A cache holdup battery
is nearing its expiration date and needs to be replaced.
What Caused the Problem?
A battery is nearing the end of its useful life. The Recovery Guru Details area provides specific information you will need as you follow the recovery steps.
Caution: Electrostatic charges can damage sensitive components. Always use proper antistatic protection when handling components. Touching components without using a proper ground may damage the equipment.
Caution: Risk of Data Loss. If you remove a battery while it is in a Battery Nearing Expiration state and write caching is enabled on a volume, you risk the chance of losing cached data if power to the storage array fails. If power fails before the storage array can detect the removed battery and write all cached data to the disks, you will lose cached data. Typically, it takes approximately 2 minutes to write all cached data (with a maximum of 10 minutes).
Important Notes
Contact your Technical Support Representative if you do not have a replacement battery available.
The purpose of the battery is to preserve cached data in the event of a power failure.
Refer to the Smart battery field in the Details area to determine if this battery is SBD (Smart Battery Data)-capable.

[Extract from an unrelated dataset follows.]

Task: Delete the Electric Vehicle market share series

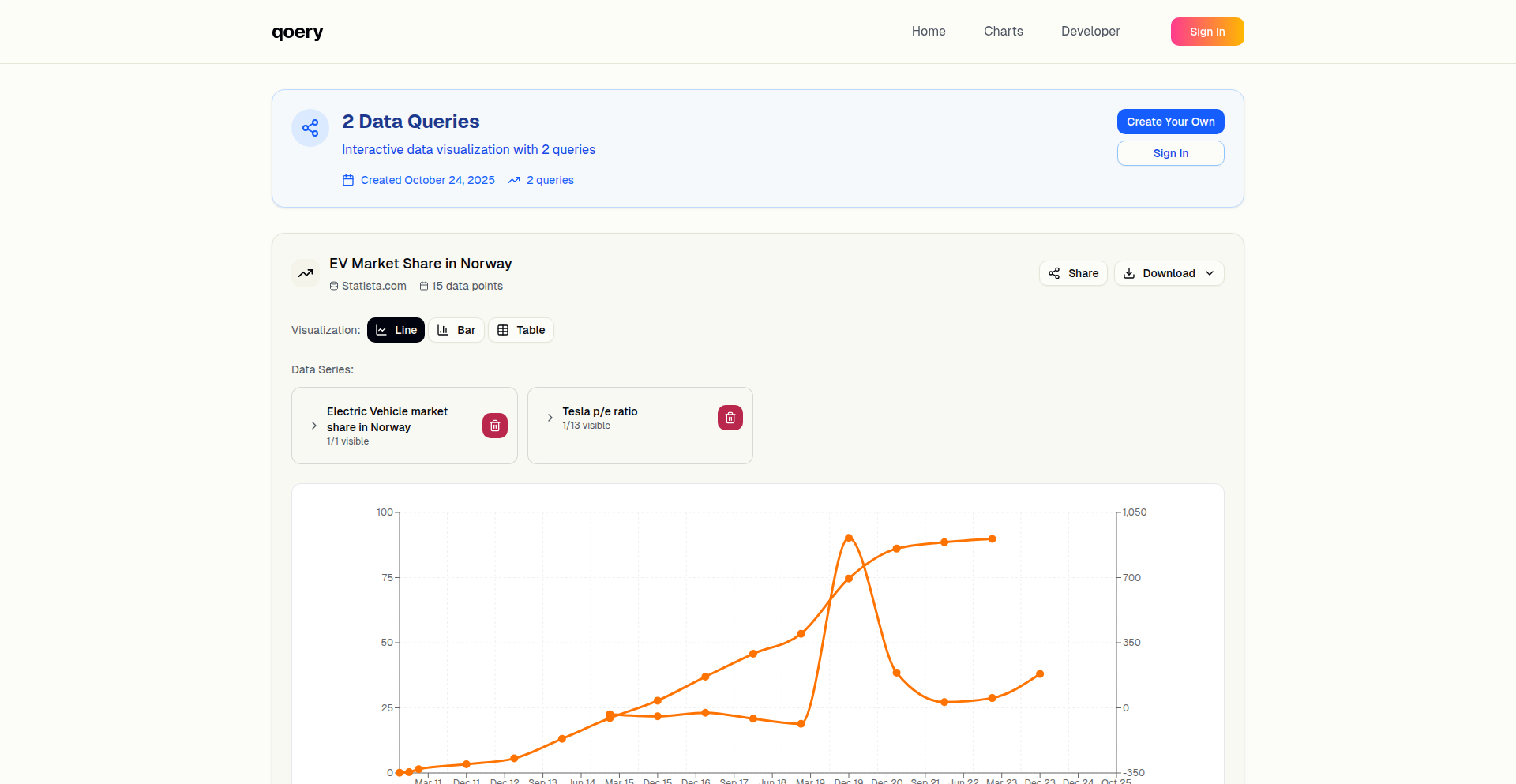Action: pyautogui.click(x=495, y=426)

If the field is no, then write caching will be automatically suspended when the battery reaches its expiration date (if previously enabled). Write caching will be reinstated (if applicable for each volume) once you replace the battery and the replacement battery is charged to a sufficient level to support cached data in the event of a power failure.
If the field is yes, then write caching will not be affected when the battery reaches its expiration date provided that it can still hold sufficient charge to preserve cached data in the event of a power failure. If the battery can NOT hold sufficient charge to preserve cached data, then 1) write caching will be disabled and 2) a "Battery Replacement Required" problem will be reported in the Recovery Guru Summary area.
To see how many days remain until replacement is required, select the
Hardware > Tray > Change > Battery Settings
menu option, and then select the battery that is listed in the Details area.
The battery replacement procedure varies depending on the type of storage array you have. Some batteries are directly accessible while some batteries are inside the controller which require you to remove the controller first before servicing the battery. Consult the appropriate hardware manual if you need details on locating and replacing the battery.
A "Battery Nearing Expiration" problem may still occur if you do not reset the battery age after you replace the battery. Make sure you reset the battery age for the replacement battery.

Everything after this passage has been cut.